If your brand standards require franchisees to upgrade and improve their locations, a recent federal case demonstrates how thoughtful disclaimers and disclosures can shut down a franchisee lawsuit in its early stages.

In Devayatan, LLC v. Travelodge Hotels, Inc., a franchisor terminated a franchise agreement due to the franchisee’s alleged failure to improve and maintain a hotel in accordance with brand standards. No. 6:14-cv-561-Orl-41TBS (June 24, 2016 M.D. Fla.). The franchisee filed suit, alleging the franchisor negligently misrepresented the amount of required repairs and violated Florida’s Deceptive and Unfair Trade Practices Act (“FDUTPA”). Citing the franchisor’s multi-pronged disclosure of the franchisee’s improvement and maintenance obligations, the Court granted the franchisor’s motion for summary judgment, stopping the franchisee’s claims short of trial.

In Devayatan, a franchisee signed a franchise agreement with hotel franchisor Travelodge Hotels, Inc. (“THI”). A prior franchisee had been operating the hotel under a franchise agreement with THI, but the hotel was in a state of disrepair and the prior franchisee was in default of its maintenance obligations.

THI put the new franchisee on notice that it would be responsible for bringing the hotel up to brand standards. The franchise disclosure document estimated the initial investment ranged from $177K to $1.4M, depending on the condition of the property. The franchise agreement also provided a “punch list” of items that were not in compliance with brand standards.

When the real list of repairs far exceeded the punch list (including curing multiple legal violations), the franchisee cried foul. The franchisee claimed that the franchisor negligently misrepresented that the punch list was a complete list of required improvements. However, the negligent misrepresentation claim required “justifiable reliance” on an incorrect statement and the FDUTPA claim required statements that were “likely to mislead.” Thanks to thoughtful drafting, both claims missed the mark.

Several features of the FDD and franchise agreement proved valuable in defeating the franchisee’s legal claims:

  • First, the FDD disclosed a broad range of possible initial investments, and indicted that the range was based on the condition of the property.
  • Second, the franchise agreement clearly indicated that the punch list was based on a “random sample inspection” and did not purport to be a complete list based on a full inspection.
  • Third, the punch list explained that the franchisee was “responsible for ensuring that the hotel was in compliance with all applicable federal, state and local laws, codes, ordinances and regulations.” The punch list explicitly stated that such renovations were not included.
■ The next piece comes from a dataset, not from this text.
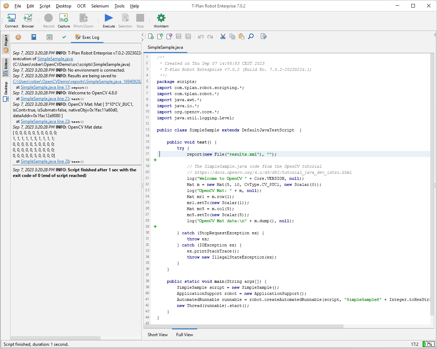Viewport: 437px width, 349px height.
Task: Click the scissors Cut icon
Action: tap(223, 36)
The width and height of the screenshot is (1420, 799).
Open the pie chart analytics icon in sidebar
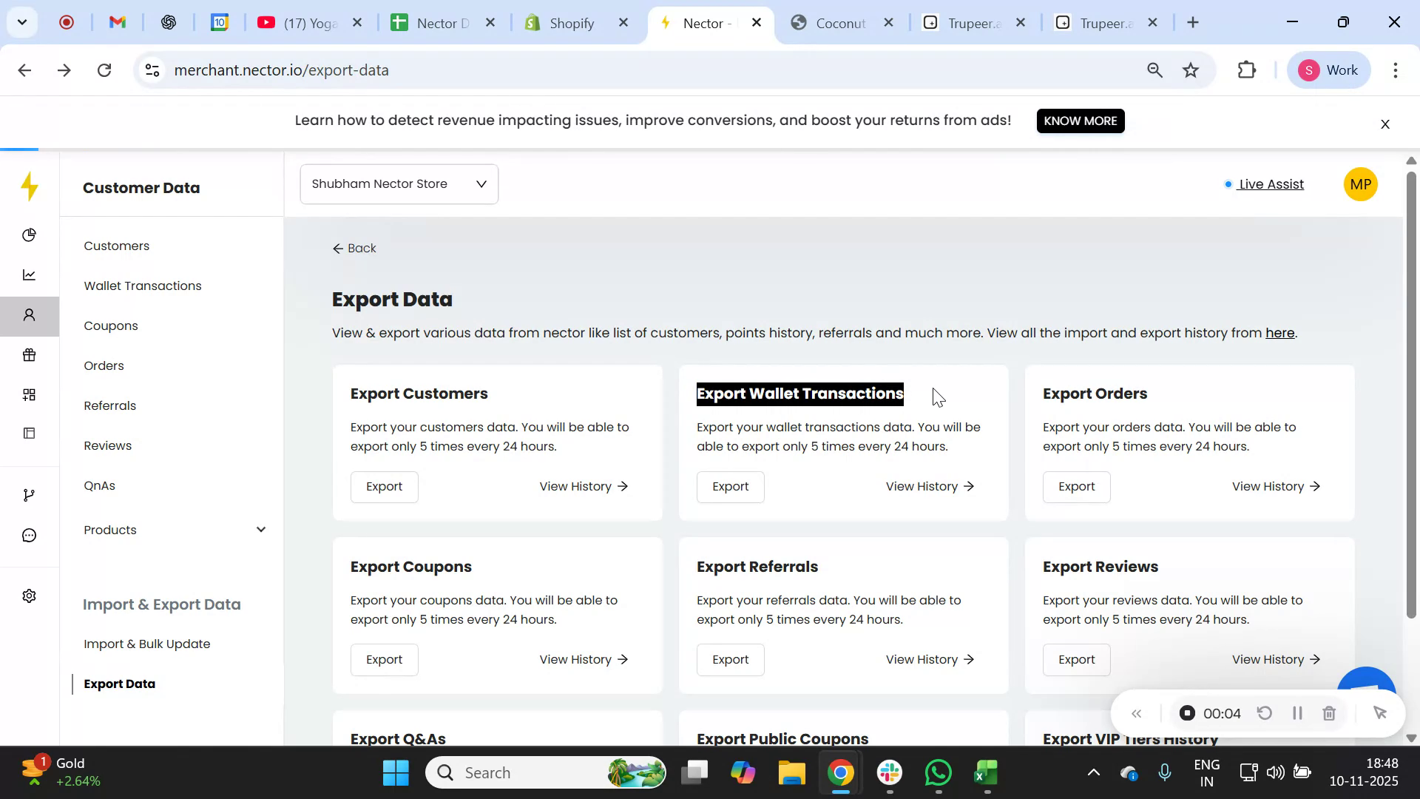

Thus, the court found the franchisee unreasonably assumed that the punch list was a complete list of repairs and that the franchisor’s statements were not likely to mislead.

Franchisors often require franchised locations to be improved and maintained according to continually evolving brand standards. Franchisors may find it beneficial to provide a punch list of repairs or other assistance the help franchisees to meet their obligations. However, franchisors should take care that their good deed is not punished. Devayatan provides a few lessons:

  1. FDDs and franchise agreements should clearly state and disclose franchisee’s obligations to improve and maintain their locations and, where appropriate, disclose the amount or range of amounts for such expenses.
  2. Punch lists or similar documents should not attempt to list every single repair and improvement. Doing so may require a franchisor to bear the burden of inspection and assume the risk of any issues not included. Any such list should clearly state that it is not a complete list.
  3. Franchisees often assume the responsibility of complying with federal, state and local laws and ordinances. If this is the case, a list of improvements and maintenance should explicitly state that it does not include renovations required for such compliance.

Unfortunately, proper disclaimers and disclosures can only make a lawsuit less likely, not prevent it altogether. But they may help achieve dismissal in the early stages of a lawsuit, saving the money and time that would otherwise be spent at trial or in settlement.